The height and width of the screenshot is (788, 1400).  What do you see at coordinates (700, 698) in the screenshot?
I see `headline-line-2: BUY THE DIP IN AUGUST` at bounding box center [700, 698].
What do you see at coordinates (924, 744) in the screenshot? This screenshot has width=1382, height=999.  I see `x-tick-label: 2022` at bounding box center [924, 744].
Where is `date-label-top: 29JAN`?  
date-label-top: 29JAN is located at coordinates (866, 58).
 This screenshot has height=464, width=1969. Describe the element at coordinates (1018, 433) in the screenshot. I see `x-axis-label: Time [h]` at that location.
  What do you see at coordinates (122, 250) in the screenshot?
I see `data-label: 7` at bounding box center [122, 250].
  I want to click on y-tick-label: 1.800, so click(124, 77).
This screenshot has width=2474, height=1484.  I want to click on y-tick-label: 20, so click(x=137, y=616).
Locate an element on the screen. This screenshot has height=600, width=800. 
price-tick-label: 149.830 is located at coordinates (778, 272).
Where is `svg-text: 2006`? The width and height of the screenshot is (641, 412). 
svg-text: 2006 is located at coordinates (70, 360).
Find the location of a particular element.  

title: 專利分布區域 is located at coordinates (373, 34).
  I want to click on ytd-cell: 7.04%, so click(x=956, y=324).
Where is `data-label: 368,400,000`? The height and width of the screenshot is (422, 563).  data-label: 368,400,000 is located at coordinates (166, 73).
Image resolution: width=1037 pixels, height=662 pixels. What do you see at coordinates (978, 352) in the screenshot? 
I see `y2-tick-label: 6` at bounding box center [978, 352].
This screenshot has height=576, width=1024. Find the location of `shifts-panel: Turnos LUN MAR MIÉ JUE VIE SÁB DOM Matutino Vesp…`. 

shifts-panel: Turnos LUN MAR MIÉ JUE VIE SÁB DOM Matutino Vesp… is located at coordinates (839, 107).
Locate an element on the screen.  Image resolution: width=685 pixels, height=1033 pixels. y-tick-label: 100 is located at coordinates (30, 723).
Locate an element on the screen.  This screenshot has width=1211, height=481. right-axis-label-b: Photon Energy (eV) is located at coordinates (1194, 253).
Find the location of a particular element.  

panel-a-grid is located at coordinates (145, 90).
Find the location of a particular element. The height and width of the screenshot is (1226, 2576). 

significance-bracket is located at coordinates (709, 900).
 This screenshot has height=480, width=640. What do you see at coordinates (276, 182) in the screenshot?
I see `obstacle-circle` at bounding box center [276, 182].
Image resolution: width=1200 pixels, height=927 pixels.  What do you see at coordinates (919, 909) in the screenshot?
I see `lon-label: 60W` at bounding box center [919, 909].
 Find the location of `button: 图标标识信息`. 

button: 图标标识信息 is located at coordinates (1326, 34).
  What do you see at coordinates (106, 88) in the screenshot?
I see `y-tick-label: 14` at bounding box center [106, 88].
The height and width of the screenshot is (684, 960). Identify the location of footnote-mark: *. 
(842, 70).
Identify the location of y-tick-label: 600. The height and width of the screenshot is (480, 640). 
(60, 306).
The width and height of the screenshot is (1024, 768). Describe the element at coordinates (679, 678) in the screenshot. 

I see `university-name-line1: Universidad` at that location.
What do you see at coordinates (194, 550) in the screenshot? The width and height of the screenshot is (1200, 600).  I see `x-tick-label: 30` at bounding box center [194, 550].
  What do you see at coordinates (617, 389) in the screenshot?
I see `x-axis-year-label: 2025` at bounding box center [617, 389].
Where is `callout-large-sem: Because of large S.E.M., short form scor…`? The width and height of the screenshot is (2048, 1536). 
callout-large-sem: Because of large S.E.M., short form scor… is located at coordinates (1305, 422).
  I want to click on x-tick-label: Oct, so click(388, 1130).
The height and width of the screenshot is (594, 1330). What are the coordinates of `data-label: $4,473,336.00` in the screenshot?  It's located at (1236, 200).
*****
Quote the items from the line containing "This screenshot has width=2474, height=1484." through the line containing "coordinates (166, 73).", reproducing each line without any change.

[Solution for this problem]:
This screenshot has width=2474, height=1484.  I want to click on y-tick-label: 20, so click(x=137, y=616).
Locate an element on the screen. This screenshot has height=600, width=800. 
price-tick-label: 149.830 is located at coordinates (778, 272).
Where is `svg-text: 2006`? The width and height of the screenshot is (641, 412). 
svg-text: 2006 is located at coordinates (70, 360).
Find the location of a particular element.  

title: 專利分布區域 is located at coordinates (373, 34).
  I want to click on ytd-cell: 7.04%, so click(x=956, y=324).
Where is `data-label: 368,400,000`? The height and width of the screenshot is (422, 563).  data-label: 368,400,000 is located at coordinates (166, 73).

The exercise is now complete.